- Problem statement -
Every record that follows must be set down word for word.
*** Opening Extracted entries ***
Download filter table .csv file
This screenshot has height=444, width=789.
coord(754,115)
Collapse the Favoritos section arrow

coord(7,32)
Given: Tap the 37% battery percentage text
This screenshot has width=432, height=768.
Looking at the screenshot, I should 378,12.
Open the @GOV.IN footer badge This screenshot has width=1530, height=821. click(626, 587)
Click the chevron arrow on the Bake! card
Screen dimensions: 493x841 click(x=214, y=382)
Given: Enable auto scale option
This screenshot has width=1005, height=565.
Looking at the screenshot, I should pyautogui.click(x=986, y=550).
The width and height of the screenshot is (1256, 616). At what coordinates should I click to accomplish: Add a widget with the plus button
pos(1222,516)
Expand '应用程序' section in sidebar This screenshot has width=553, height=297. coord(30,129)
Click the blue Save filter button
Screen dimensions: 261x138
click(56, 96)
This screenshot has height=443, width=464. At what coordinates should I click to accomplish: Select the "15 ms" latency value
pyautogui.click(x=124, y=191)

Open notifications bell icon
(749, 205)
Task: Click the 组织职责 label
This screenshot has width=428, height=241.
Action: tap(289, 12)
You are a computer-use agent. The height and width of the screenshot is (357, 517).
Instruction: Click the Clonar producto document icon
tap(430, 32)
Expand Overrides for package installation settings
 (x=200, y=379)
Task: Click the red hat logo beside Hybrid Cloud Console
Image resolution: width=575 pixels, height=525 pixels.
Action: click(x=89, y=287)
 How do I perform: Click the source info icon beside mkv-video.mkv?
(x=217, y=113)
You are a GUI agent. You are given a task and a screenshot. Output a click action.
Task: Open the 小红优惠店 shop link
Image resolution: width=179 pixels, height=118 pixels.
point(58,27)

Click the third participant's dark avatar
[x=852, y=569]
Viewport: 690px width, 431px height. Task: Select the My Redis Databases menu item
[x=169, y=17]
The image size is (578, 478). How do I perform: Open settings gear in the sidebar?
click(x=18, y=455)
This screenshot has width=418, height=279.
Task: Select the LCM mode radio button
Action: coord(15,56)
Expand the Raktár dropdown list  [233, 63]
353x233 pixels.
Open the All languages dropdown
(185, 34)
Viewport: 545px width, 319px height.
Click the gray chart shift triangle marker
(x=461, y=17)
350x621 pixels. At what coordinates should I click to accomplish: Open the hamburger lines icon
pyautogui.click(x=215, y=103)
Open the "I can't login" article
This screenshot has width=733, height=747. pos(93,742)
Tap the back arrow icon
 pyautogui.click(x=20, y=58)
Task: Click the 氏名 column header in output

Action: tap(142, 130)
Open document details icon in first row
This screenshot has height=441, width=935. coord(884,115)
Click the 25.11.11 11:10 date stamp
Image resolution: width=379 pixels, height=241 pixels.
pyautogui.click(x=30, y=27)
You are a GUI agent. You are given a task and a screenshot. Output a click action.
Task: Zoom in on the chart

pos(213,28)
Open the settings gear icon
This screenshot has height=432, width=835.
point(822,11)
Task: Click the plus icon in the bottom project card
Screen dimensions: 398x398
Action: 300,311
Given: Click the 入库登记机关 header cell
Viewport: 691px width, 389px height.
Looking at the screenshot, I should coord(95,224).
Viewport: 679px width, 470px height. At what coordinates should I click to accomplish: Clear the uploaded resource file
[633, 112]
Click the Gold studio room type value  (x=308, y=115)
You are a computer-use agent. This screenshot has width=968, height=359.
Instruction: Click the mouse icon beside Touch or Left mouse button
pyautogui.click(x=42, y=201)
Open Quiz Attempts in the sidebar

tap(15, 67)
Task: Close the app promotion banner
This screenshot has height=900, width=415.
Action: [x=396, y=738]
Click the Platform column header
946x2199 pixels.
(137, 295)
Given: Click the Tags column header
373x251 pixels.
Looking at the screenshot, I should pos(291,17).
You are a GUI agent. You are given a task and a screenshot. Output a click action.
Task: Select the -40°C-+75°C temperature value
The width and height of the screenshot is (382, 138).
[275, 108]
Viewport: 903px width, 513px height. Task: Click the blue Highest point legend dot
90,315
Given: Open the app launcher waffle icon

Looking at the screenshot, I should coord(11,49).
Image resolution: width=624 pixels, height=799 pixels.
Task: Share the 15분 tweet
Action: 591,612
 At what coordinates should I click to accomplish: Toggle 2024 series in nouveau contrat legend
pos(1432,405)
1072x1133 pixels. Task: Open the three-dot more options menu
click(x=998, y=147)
*** Closing Extracted entries ***
- Task output -
Download filter table .csv file
This screenshot has height=444, width=789.
coord(754,115)
Collapse the Favoritos section arrow

coord(7,32)
Given: Tap the 37% battery percentage text
This screenshot has width=432, height=768.
Looking at the screenshot, I should 378,12.
Open the @GOV.IN footer badge This screenshot has width=1530, height=821. click(626, 587)
Click the chevron arrow on the Bake! card
Screen dimensions: 493x841 click(x=214, y=382)
Given: Enable auto scale option
This screenshot has width=1005, height=565.
Looking at the screenshot, I should pyautogui.click(x=986, y=550).
The width and height of the screenshot is (1256, 616). At what coordinates should I click to accomplish: Add a widget with the plus button
pos(1222,516)
Expand '应用程序' section in sidebar This screenshot has width=553, height=297. coord(30,129)
Click the blue Save filter button
Screen dimensions: 261x138
click(56, 96)
This screenshot has height=443, width=464. At what coordinates should I click to accomplish: Select the "15 ms" latency value
pyautogui.click(x=124, y=191)

Open notifications bell icon
(749, 205)
Task: Click the 组织职责 label
This screenshot has width=428, height=241.
Action: tap(289, 12)
You are a computer-use agent. The height and width of the screenshot is (357, 517).
Instruction: Click the Clonar producto document icon
tap(430, 32)
Expand Overrides for package installation settings
 (x=200, y=379)
Task: Click the red hat logo beside Hybrid Cloud Console
Image resolution: width=575 pixels, height=525 pixels.
Action: click(x=89, y=287)
 How do I perform: Click the source info icon beside mkv-video.mkv?
(x=217, y=113)
You are a GUI agent. You are given a task and a screenshot. Output a click action.
Task: Open the 小红优惠店 shop link
Image resolution: width=179 pixels, height=118 pixels.
point(58,27)

Click the third participant's dark avatar
[x=852, y=569]
Viewport: 690px width, 431px height. Task: Select the My Redis Databases menu item
[x=169, y=17]
The image size is (578, 478). How do I perform: Open settings gear in the sidebar?
click(x=18, y=455)
This screenshot has width=418, height=279.
Task: Select the LCM mode radio button
Action: coord(15,56)
Expand the Raktár dropdown list  [233, 63]
353x233 pixels.
Open the All languages dropdown
(185, 34)
Viewport: 545px width, 319px height.
Click the gray chart shift triangle marker
(x=461, y=17)
350x621 pixels. At what coordinates should I click to accomplish: Open the hamburger lines icon
pyautogui.click(x=215, y=103)
Open the "I can't login" article
This screenshot has width=733, height=747. pos(93,742)
Tap the back arrow icon
 pyautogui.click(x=20, y=58)
Task: Click the 氏名 column header in output

Action: tap(142, 130)
Open document details icon in first row
This screenshot has height=441, width=935. coord(884,115)
Click the 25.11.11 11:10 date stamp
Image resolution: width=379 pixels, height=241 pixels.
pyautogui.click(x=30, y=27)
You are a GUI agent. You are given a task and a screenshot. Output a click action.
Task: Zoom in on the chart

pos(213,28)
Open the settings gear icon
This screenshot has height=432, width=835.
point(822,11)
Task: Click the plus icon in the bottom project card
Screen dimensions: 398x398
Action: 300,311
Given: Click the 入库登记机关 header cell
Viewport: 691px width, 389px height.
Looking at the screenshot, I should coord(95,224).
Viewport: 679px width, 470px height. At what coordinates should I click to accomplish: Clear the uploaded resource file
[633, 112]
Click the Gold studio room type value  (x=308, y=115)
You are a computer-use agent. This screenshot has width=968, height=359.
Instruction: Click the mouse icon beside Touch or Left mouse button
pyautogui.click(x=42, y=201)
Open Quiz Attempts in the sidebar

tap(15, 67)
Task: Close the app promotion banner
This screenshot has height=900, width=415.
Action: [x=396, y=738]
Click the Platform column header
946x2199 pixels.
(137, 295)
Given: Click the Tags column header
373x251 pixels.
Looking at the screenshot, I should pos(291,17).
You are a GUI agent. You are given a task and a screenshot. Output a click action.
Task: Select the -40°C-+75°C temperature value
The width and height of the screenshot is (382, 138).
[275, 108]
Viewport: 903px width, 513px height. Task: Click the blue Highest point legend dot
90,315
Given: Open the app launcher waffle icon

Looking at the screenshot, I should coord(11,49).
Image resolution: width=624 pixels, height=799 pixels.
Task: Share the 15분 tweet
Action: 591,612
 At what coordinates should I click to accomplish: Toggle 2024 series in nouveau contrat legend
pos(1432,405)
1072x1133 pixels. Task: Open the three-dot more options menu
click(x=998, y=147)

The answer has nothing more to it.